— THE INPUT —
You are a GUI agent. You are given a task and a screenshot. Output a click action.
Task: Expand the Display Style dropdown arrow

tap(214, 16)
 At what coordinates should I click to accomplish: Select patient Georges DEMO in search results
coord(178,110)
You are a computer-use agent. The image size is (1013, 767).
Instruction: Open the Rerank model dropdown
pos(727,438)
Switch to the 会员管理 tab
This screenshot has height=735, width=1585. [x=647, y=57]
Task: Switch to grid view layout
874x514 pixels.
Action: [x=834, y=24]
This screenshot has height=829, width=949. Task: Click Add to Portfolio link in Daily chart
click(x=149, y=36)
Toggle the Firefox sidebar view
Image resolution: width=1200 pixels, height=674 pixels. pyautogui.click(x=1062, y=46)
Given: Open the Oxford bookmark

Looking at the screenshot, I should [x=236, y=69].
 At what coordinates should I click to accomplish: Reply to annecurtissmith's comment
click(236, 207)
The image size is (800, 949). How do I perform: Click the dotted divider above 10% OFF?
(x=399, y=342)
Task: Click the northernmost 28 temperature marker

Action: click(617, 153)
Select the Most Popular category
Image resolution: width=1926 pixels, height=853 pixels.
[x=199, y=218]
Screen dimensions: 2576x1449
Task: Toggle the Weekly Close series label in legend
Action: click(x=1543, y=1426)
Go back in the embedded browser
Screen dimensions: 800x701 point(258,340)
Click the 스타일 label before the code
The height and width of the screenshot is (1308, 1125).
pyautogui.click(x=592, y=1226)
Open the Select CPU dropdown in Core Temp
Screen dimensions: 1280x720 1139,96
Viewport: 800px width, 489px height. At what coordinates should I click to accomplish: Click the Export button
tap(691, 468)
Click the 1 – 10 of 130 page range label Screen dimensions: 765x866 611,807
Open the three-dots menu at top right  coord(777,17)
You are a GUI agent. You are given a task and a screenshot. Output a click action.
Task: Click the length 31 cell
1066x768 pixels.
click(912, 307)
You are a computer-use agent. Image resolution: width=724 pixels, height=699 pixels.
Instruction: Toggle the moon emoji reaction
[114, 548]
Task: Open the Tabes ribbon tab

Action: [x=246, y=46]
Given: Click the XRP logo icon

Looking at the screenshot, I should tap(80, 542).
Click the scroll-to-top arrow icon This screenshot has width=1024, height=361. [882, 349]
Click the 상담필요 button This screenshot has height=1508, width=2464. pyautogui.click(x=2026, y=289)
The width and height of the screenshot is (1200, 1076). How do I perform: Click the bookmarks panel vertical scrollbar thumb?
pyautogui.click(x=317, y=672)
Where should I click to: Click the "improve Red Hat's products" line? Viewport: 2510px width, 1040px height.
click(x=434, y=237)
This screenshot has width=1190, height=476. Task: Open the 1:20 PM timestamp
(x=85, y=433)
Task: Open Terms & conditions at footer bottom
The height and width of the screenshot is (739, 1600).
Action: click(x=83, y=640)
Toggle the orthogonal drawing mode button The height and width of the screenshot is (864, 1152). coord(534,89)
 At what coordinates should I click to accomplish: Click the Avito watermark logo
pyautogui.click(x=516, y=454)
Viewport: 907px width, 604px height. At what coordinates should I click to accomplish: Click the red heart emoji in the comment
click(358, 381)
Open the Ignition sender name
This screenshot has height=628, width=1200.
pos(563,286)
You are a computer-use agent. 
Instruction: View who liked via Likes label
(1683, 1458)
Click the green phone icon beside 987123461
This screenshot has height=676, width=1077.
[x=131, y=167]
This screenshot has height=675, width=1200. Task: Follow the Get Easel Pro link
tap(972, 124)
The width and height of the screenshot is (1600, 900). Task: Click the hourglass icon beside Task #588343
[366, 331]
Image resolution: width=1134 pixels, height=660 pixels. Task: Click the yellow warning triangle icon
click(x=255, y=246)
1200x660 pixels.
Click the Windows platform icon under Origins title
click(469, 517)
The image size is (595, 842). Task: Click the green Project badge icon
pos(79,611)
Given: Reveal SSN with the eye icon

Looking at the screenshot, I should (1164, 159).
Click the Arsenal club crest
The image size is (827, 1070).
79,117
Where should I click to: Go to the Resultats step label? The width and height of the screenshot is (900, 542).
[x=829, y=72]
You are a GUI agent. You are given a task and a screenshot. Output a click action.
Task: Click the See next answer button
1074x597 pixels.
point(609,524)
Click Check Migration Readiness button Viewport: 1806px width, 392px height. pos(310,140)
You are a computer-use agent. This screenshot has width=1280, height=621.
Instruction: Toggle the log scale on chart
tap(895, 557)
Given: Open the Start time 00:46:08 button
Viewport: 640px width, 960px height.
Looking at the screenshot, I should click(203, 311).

— WORK TO COMPLETE —
Please show all lines from the entries that contain the word "agent".

— EXERCISE ANSWER —
You are a GUI agent. You are given a task and a screenshot. Output a click action.
You are a computer-use agent. The image size is (1013, 767).
You are a GUI agent. You are given a task and a screenshot. Output a click action.
You are a computer-use agent. Image resolution: width=724 pixels, height=699 pixels.
You are a computer-use agent. 
You are a GUI agent. You are given a task and a screenshot. Output a click action.
You are a computer-use agent. This screenshot has width=1280, height=621.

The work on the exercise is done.